Cork Forest – Portugal, EWBC 2009
Another European Wineblggers Conference has come and gone….sigh…it just flew by! Before I knew it, I was back winging my way back to Heathrow. But in between landing and take off at Lisbon’s Portela Airport I met some of the nicest people, saw the most amazing scenery and had some pretty good wine to boot!
For me, the highlight of the weekend, not including the tour of the Douro Valley which was AFTER the conference, was the visit to the cork forests north of Lisbon, hosted by the Quinta do Lagoalva in the Tejo appellation and sponsored by Amorim, who produced a quarter of the cork in the world, something like 60 BILLION corks a year and that’s not even counting all the other things that can be made out of cork.
We left Lisbon early Saturday morning a bit worse for wear not having had our morning coffee and set off for the province of Tejo and the old cork forests scattered about. To call them forests is a bit of a misnomer as they’re more like orchards, the trees being oak and planted in more or less straight lines but they are old, most of the trees over 100 years old and most live up to 200 years or more. Cork trees are fascinating. They’re only harvested after they reach 25 years of age and the cork ,called virgin cork, is not of suitable quality to be used for as cork stoppers. The tree is then harvested periodically, every 9 years until it reaches around the age of 40 when the cork can finally be used to make cork stoppers. The cork from the previous harvests is not wasted but put to use in a myriad of other items, including tiles on the Space Shuttle. Pretty cool, cork is used to insulate the Space Shuttle on re-entry. Our guide from Amorim, Carlos de Jesus was a font of information regarding cork and told us that cork has a very high tolerance for heat, the bark protecting the inner tree allowing it to regenerate again after a fire.
We went to trees owned by the Quinta do Lagoalva and were even treated to a demonstration of cork stripping by one of the old hands of the farm. Luckily for us, a tree had been struck by lightening so it was a willing volunteer for the demonstration. The art of cork stripping has to be precise because if the axman cuts too deeply, he leaves a scar which will not heal, thus impeding the production of the whole cork bark. Here is a quick demo of how it’s done….

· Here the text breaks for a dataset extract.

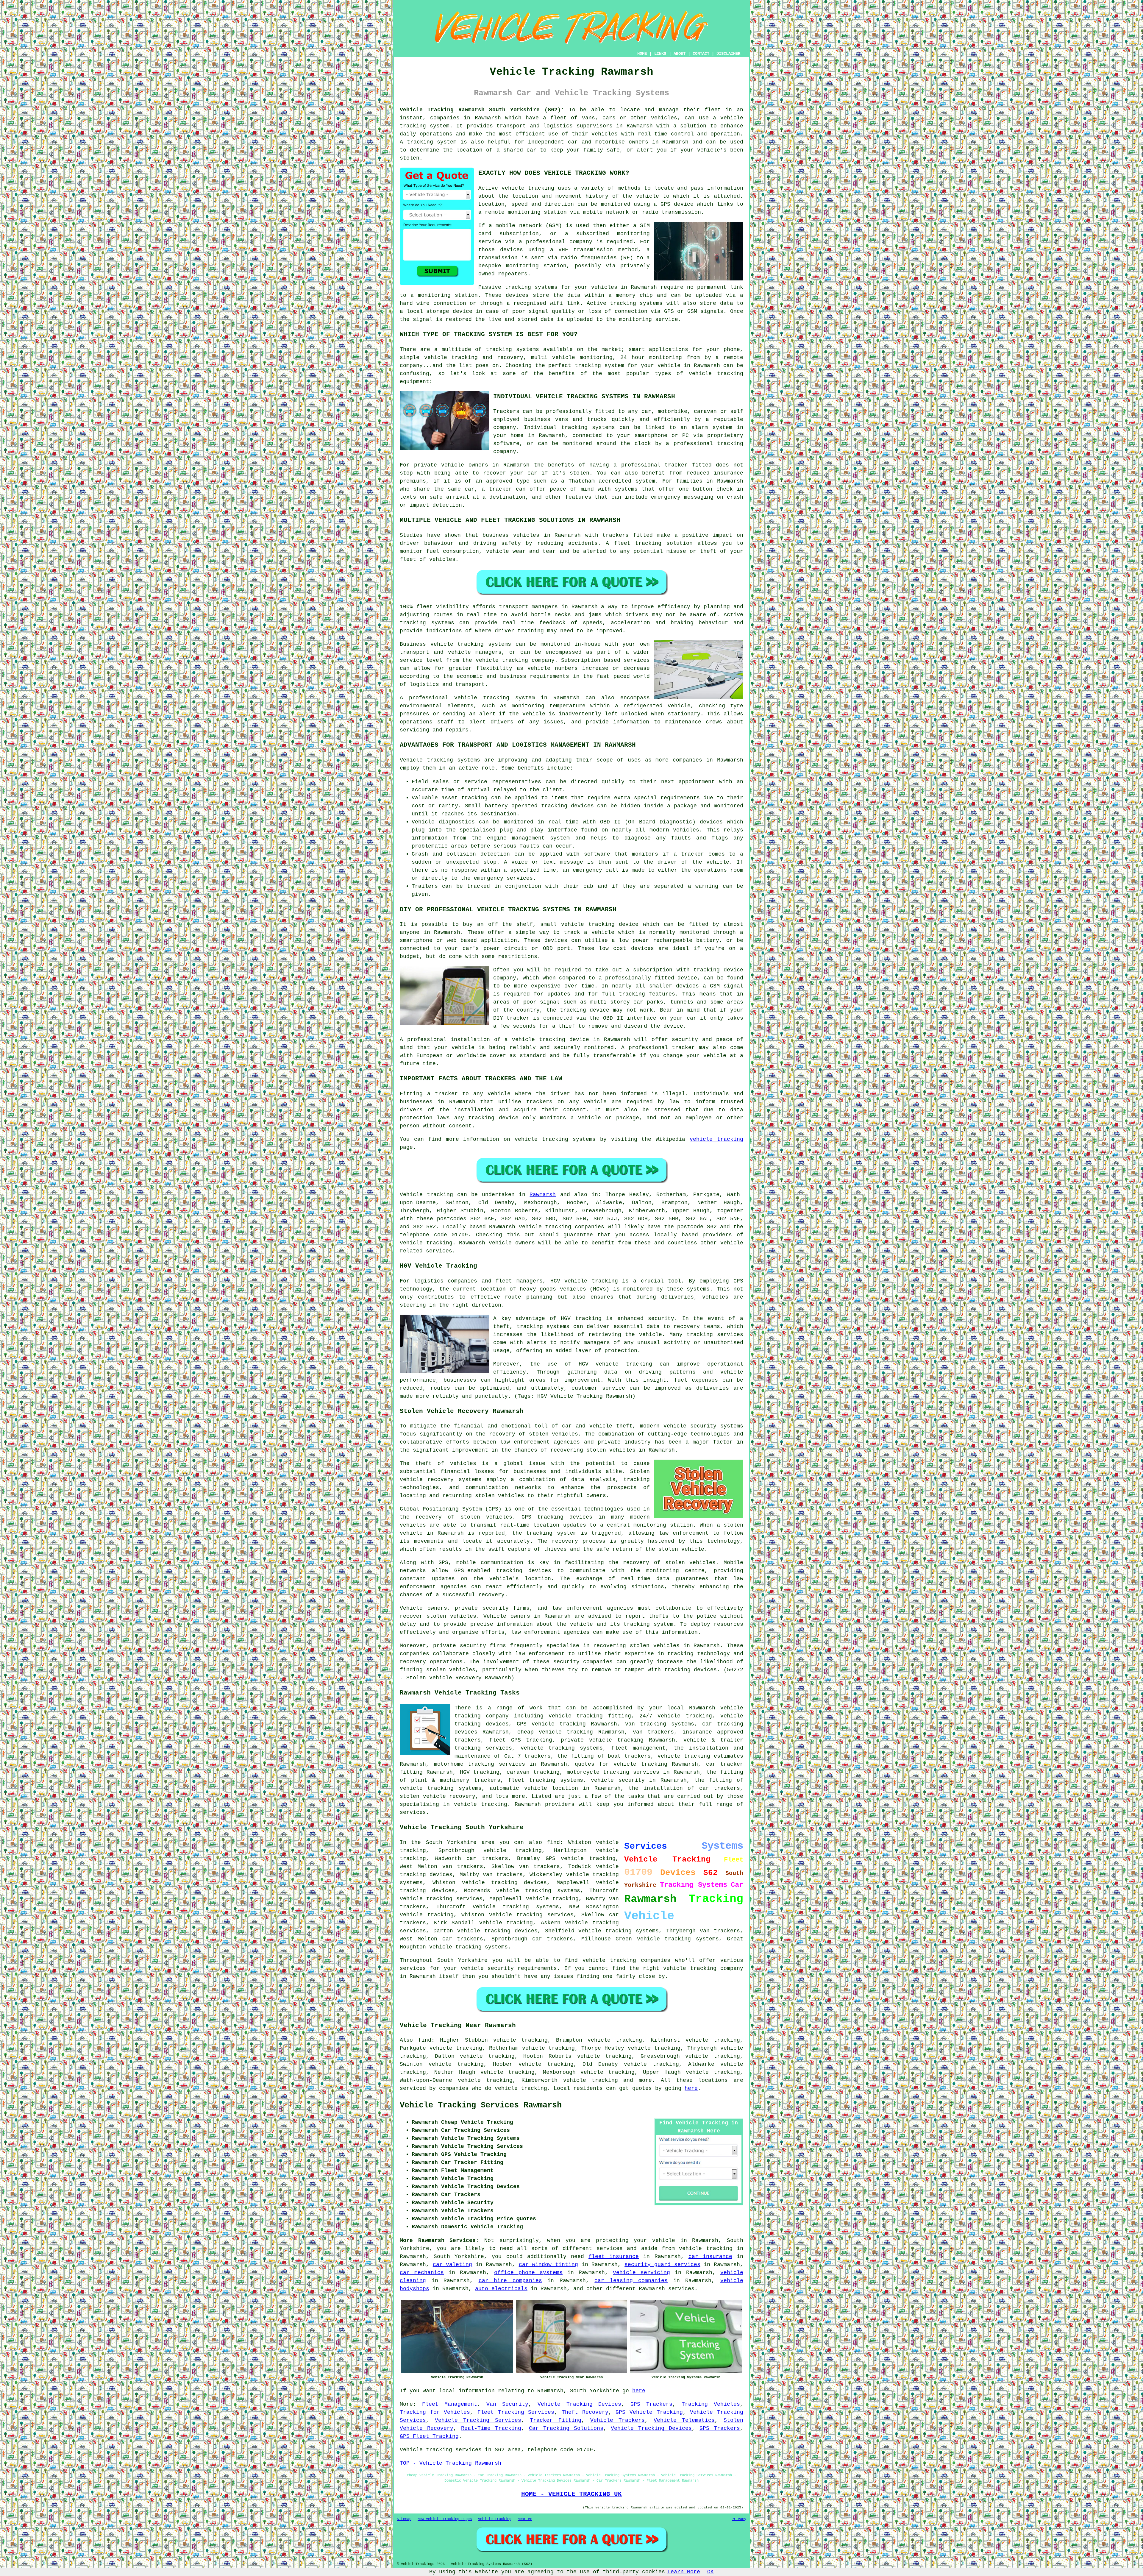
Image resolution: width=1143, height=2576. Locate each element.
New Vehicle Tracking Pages (445, 2519)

After a visit to the cork orchard, we went to the Quinta do Lagoalva and were treated to a tasting of the local wines made by, for lack of a better description, The Tejo Boys. They had a variety of wines on tasting for us, including some delicious, dry roses, as well as robust reds and some full bodied whites. The wines were of excellent quality. I especially liked a sweet wine that one of the wine makers made from a blend of arinto, riesling and gweurztraminer. The unique quality of that wine was that it had been made on frozen lees. That sounded quiet an original thing to do with the lees until the winemaker told us that the lees were frozen because he forgot about them and they froze over the winter! Funny guy.
We were also treated to a carriage ride around the estate and visited 200 year old olive trees! Seems that cork is not the only thing that is Methusalem in character in Portugal. I even saw a 300 year old olive tree. If those trees could talk….
After lunch we all piled back on the bus and headed off to Amorim’s cork factory about an hour away. That was an awesome site to say the least. Piles and piles of cork bark, walls of cork, waves of cork, mountains of cork. I’ve never seen such an impressive display. We all ran around like kids in a candy store, taking pictures, pinching and prodding the cork. Carlos explained the whole process of how cork is cured outdoors for a year before it even gets into the factory floor. Then it goes thru a soaking and cleaning process and all sorts of other technical stuff but I got a little antsy and wandered off to photograph the mountains of cork. The cork industry has really cleaned up their act, so to speak, and the entire process to make cork stoppers is done to ensure that there be as little possibility of cork taint or TCA as possible. Below is a brief slideshow of the cork forest and our visit to the Amorim’s cork factory.
A fabulous day out of Lisbon and a rare opportunity to see and learn about cork. Call me a geek but I really enjoyed my trip to the cork forest.